Brodo di cappone, spaghetti alle vongole, friselle, cappone imbottito con insalata di rinforzo e poi struffoli, roccoccò e frutta secca: è la Campania, che si presenta in grande per le feste di Natale.
Per la Vigilia molti mangiano il capitone, la femmina dell'anguilla.
Pesce, carne e verdure non mancano nemmeno in Basilicata, Calabria e Puglia.
Nella prima, per le feste si mangia la minestra di scarole, verze e cardi in brodo di tacchino, e poi baccalà lesso e pane con le mandorle.
La Calabria sfoggia salumi, dalla pancetta al capicollo, dalla soppressata alla salsiccia, e poi spaghetti con mollica di pane e alici e capretto o pesce stocco accompagnati con broccoli calabresi saltati.

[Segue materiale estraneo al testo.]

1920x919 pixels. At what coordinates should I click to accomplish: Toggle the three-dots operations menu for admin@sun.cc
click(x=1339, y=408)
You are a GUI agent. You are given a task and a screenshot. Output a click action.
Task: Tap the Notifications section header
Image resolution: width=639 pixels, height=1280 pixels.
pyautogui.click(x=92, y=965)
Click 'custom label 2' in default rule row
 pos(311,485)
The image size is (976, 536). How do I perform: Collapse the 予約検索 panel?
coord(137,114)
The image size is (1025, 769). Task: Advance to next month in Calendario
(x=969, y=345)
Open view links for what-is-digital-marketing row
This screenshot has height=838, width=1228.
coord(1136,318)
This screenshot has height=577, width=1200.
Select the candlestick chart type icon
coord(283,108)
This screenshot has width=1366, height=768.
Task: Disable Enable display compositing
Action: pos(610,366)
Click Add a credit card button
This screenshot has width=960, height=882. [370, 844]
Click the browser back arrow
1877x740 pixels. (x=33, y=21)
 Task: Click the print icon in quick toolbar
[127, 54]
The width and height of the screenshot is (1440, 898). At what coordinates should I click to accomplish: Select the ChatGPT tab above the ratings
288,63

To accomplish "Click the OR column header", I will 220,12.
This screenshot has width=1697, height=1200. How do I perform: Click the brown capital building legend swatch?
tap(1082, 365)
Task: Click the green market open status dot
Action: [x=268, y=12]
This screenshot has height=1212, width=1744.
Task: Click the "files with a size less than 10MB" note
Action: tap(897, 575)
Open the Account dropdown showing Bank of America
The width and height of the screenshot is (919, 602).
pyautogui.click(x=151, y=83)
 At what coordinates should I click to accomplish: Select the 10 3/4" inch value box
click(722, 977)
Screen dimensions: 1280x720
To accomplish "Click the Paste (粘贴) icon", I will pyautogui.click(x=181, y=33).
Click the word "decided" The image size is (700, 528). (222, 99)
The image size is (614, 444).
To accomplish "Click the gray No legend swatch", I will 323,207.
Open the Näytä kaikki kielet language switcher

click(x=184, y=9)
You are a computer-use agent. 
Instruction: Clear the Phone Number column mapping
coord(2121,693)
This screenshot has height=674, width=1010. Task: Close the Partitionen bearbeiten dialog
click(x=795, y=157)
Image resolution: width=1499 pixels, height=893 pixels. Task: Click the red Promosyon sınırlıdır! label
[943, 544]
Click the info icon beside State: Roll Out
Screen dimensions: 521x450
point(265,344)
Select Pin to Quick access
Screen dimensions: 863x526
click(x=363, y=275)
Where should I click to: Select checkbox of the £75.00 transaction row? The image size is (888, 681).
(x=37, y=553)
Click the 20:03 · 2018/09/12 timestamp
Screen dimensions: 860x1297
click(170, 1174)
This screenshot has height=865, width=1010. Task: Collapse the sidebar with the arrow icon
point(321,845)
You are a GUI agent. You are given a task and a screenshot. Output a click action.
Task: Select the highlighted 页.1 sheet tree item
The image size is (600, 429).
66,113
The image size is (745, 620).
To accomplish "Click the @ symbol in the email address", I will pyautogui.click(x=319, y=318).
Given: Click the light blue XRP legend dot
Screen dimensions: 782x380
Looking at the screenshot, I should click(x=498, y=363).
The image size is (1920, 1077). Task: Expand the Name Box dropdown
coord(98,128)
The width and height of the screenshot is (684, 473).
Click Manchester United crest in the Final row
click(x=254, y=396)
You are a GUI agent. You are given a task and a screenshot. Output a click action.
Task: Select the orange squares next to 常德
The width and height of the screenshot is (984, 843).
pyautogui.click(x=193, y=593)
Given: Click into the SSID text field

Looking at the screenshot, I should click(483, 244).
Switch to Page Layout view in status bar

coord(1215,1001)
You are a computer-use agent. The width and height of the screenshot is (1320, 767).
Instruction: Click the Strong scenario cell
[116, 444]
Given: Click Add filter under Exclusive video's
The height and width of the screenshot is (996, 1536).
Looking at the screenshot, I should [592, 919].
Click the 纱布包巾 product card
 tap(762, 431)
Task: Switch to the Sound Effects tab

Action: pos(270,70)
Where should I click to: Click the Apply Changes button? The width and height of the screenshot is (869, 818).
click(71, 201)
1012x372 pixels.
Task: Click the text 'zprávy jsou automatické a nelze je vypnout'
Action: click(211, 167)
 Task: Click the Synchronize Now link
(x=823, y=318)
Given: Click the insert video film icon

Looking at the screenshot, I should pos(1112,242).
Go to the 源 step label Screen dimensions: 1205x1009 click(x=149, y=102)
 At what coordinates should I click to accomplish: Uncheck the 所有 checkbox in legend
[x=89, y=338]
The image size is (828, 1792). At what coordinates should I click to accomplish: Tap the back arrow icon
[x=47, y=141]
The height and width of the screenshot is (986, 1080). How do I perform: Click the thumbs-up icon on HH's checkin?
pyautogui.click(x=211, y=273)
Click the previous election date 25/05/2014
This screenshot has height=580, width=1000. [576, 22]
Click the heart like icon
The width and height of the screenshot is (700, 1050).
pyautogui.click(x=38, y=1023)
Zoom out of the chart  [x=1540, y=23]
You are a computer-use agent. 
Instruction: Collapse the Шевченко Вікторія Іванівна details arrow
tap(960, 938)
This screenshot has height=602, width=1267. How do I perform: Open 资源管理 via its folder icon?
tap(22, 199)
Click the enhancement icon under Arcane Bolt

Dall'altra parte dello Stivale si fanno invece le cime di rapa e le pettole (o pittule), che sono frittelle di pasta lievitata che si farciscono con pomodori, capperi, origano e alici, ma anche gamberi sgusciati, cime di rapa e ricotta.
Si mangia poi anche l'anguilla arrostita e il baccalà fritto e poi l'agnello al forno con lampascioni, che sono delle cipolline leggermente amare.
Infine, i dolci: turdilli o cannaricoli e la pitta 'mpigliata.
In Sardegna si possono assaporare i culurgiones de casu, che sono ravioli ripieni con sugo di pomodoro, e poi gli immancabili malloreddus, gnocchetti di semola al sugo di salsiccia.
Insalata di arance, aringa e cipolla, cardi in pastella, gallina in brodo, pasta con le sarde e beccafico imperano invece in Sicilia.
Si fa anche lo sfincione, una pizza tipica a base di cipolla, che si abbina ai cardi in pastella e alla gallina in brodo.
Tanti i dolci: dai buccellati alle cassate e cannoli.